[RECORDED INFORMATION Boundary: Start]

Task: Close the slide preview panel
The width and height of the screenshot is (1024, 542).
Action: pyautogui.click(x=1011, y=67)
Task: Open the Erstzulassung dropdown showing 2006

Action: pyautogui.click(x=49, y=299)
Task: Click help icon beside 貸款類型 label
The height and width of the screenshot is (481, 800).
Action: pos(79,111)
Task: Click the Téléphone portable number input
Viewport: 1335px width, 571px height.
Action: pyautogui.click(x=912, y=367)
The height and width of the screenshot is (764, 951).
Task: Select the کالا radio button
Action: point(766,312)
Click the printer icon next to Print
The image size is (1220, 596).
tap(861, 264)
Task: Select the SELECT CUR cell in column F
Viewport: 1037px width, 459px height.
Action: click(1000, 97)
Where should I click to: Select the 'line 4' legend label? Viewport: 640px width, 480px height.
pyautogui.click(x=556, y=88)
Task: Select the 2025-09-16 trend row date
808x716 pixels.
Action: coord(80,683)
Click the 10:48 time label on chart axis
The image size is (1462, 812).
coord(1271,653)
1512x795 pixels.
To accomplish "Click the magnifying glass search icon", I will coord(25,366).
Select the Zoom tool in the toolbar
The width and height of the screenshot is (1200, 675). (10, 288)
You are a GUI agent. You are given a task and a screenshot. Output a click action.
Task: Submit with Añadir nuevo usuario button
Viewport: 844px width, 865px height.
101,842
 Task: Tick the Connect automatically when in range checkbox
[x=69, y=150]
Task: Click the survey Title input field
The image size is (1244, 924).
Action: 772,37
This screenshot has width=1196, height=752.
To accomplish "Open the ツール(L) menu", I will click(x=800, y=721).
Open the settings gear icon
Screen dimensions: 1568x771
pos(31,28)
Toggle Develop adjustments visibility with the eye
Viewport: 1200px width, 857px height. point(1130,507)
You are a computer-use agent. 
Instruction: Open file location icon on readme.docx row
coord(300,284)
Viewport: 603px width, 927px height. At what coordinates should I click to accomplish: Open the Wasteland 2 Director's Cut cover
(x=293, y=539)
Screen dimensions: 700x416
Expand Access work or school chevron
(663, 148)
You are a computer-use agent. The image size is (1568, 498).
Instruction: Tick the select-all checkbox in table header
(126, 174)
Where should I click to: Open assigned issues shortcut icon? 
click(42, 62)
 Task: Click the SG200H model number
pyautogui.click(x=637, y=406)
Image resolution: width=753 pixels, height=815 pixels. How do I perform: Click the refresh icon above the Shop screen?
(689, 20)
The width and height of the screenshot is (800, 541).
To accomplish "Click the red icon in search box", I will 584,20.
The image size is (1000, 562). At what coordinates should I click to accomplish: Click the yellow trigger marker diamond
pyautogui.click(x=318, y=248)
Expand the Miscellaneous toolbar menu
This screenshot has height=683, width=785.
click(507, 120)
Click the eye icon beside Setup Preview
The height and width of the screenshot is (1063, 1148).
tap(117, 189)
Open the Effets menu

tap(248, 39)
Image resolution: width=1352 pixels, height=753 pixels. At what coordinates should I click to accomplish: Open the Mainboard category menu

[RECORDED INFORMATION Boundary: End]

» **ABOUT THIS EXERCISE**:
Returned text must match every record word for word.

» **ANSWER BOX**:
Task: Close the slide preview panel
The width and height of the screenshot is (1024, 542).
Action: pyautogui.click(x=1011, y=67)
Task: Open the Erstzulassung dropdown showing 2006

Action: pyautogui.click(x=49, y=299)
Task: Click help icon beside 貸款類型 label
The height and width of the screenshot is (481, 800).
Action: pos(79,111)
Task: Click the Téléphone portable number input
Viewport: 1335px width, 571px height.
Action: pyautogui.click(x=912, y=367)
The height and width of the screenshot is (764, 951).
Task: Select the کالا radio button
Action: point(766,312)
Click the printer icon next to Print
The image size is (1220, 596).
tap(861, 264)
Task: Select the SELECT CUR cell in column F
Viewport: 1037px width, 459px height.
Action: click(1000, 97)
Where should I click to: Select the 'line 4' legend label? Viewport: 640px width, 480px height.
pyautogui.click(x=556, y=88)
Task: Select the 2025-09-16 trend row date
808x716 pixels.
Action: coord(80,683)
Click the 10:48 time label on chart axis
The image size is (1462, 812).
coord(1271,653)
1512x795 pixels.
To accomplish "Click the magnifying glass search icon", I will coord(25,366).
Select the Zoom tool in the toolbar
The width and height of the screenshot is (1200, 675). (10, 288)
You are a GUI agent. You are given a task and a screenshot. Output a click action.
Task: Submit with Añadir nuevo usuario button
Viewport: 844px width, 865px height.
101,842
 Task: Tick the Connect automatically when in range checkbox
[x=69, y=150]
Task: Click the survey Title input field
The image size is (1244, 924).
Action: 772,37
This screenshot has width=1196, height=752.
To accomplish "Open the ツール(L) menu", I will click(x=800, y=721).
Open the settings gear icon
Screen dimensions: 1568x771
pos(31,28)
Toggle Develop adjustments visibility with the eye
Viewport: 1200px width, 857px height. point(1130,507)
You are a computer-use agent. 
Instruction: Open file location icon on readme.docx row
coord(300,284)
Viewport: 603px width, 927px height. At what coordinates should I click to accomplish: Open the Wasteland 2 Director's Cut cover
(x=293, y=539)
Screen dimensions: 700x416
Expand Access work or school chevron
(663, 148)
You are a computer-use agent. The image size is (1568, 498).
Instruction: Tick the select-all checkbox in table header
(126, 174)
Where should I click to: Open assigned issues shortcut icon? 
click(42, 62)
 Task: Click the SG200H model number
pyautogui.click(x=637, y=406)
Image resolution: width=753 pixels, height=815 pixels. How do I perform: Click the refresh icon above the Shop screen?
(689, 20)
The width and height of the screenshot is (800, 541).
To accomplish "Click the red icon in search box", I will 584,20.
The image size is (1000, 562). At what coordinates should I click to accomplish: Click the yellow trigger marker diamond
pyautogui.click(x=318, y=248)
Expand the Miscellaneous toolbar menu
This screenshot has height=683, width=785.
click(507, 120)
Click the eye icon beside Setup Preview
The height and width of the screenshot is (1063, 1148).
tap(117, 189)
Open the Effets menu

tap(248, 39)
Image resolution: width=1352 pixels, height=753 pixels. At what coordinates should I click to accomplish: Open the Mainboard category menu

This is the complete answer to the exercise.